The Road to Continuous Deployment (part 3)

The story below details a very interesting & transformational project that I was a part of in 2014 and 2015, at a Dutch company. I’ve told this story before during a number of conference talks (slides and videos are available, if you’re interested), and I’ve now finally come around to writing it up as a series of blog posts!

This is part 3 of a multipart series on how CD, DevOps, and other principles were used to overhaul an existing software application powering multiple online job boards, during a project at a large company in The Netherlands.

In the previous installment, I discussed the Strangler pattern, branches, code reviews and feature toggles!

The Boy Scout Rule

“Leave the campsite in a better state than you found it”

A controversial rule for some, because of its qualitative (and possibly even subjective) rather than quantitative nature.

However, I do feel the rule is useful and applicable in the context of software development. The idea is that if you encounter something that’s not according to the standards you agreed on as a team, and it’s something that’s fixable in a reasonable amount of time, then fix that thing. Rather than asking for permission to do so.

To me, this is part of what constitutes good developer discipline and codebase hygiene. If fixing the issue requires more than a reasonable amount of time, by all means, involve the rest of the team and schedule some time to work on that: preferably as a pair or even in a mob-programming setting!

Quality metrics and gates

Quality is not easy to define, or rather, many different definitions of the word can be found. It’s well known, however, that quality is a precondition for speed: the only way to move fast and keep moving fast over long periods of time is by ensuring quality remains high and is not the victim of (too many) shortcuts.

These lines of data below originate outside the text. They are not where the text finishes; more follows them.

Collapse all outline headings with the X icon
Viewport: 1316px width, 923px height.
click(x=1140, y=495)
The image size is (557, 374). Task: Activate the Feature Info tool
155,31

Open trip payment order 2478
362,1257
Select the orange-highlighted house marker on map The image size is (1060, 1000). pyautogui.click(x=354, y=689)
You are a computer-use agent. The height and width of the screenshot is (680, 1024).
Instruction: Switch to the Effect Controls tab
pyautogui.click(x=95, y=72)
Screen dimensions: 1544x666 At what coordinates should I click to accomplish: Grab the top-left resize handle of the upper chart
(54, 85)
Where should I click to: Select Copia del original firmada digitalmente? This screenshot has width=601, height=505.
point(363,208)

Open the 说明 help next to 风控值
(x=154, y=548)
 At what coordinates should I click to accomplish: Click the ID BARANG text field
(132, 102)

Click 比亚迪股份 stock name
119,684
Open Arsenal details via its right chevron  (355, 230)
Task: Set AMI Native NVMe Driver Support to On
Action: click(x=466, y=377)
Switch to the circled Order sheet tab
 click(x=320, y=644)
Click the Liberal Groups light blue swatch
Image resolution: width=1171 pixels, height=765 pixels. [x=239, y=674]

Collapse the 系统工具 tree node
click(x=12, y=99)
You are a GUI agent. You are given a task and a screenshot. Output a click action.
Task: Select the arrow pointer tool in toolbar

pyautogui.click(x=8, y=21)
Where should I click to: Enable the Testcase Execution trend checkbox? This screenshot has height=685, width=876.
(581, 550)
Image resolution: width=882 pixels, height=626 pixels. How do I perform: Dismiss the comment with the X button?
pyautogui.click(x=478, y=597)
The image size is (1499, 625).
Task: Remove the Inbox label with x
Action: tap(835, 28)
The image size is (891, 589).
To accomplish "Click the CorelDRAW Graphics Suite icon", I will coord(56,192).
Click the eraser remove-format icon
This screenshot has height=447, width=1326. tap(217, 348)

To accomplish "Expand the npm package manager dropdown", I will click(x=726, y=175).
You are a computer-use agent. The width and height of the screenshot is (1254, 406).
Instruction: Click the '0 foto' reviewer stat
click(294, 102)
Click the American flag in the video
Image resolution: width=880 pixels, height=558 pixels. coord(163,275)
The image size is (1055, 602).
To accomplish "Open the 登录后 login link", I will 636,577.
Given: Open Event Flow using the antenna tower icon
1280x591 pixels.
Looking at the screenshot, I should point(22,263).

During the course of development in this project, we used a number of metrics & tools to give us some insight into the quality (or lack thereof) of the code we were producing. Some of the metrics were used to implement hard gates. Hard gates (or build breakers) are created by defining thresholds for metrics. Exceeding a threshold will fail the build. Other metrics were used to implement soft gates, which when violated result in warnings but allow the build to continue.

Code style checks and rule enforcement
Static analysis
Code coverage
Code duplication

On code coverage

Code coverage is another controversial topic, Code coverage on its own doesn’t really say anything about quality, or specifically the quality of the tests that are producing the coverage. But it’s one of the metrics that we use as an indicator, a signal of where things are going, and where we need to focus our efforts.

One of the hard gates in the application, and of the more controversial ones, was enforcing 100% code coverage for all new code written. Now, most of the code in this application was written in PHP, which is an interpreted language that has no compiler acting as part of the safety net.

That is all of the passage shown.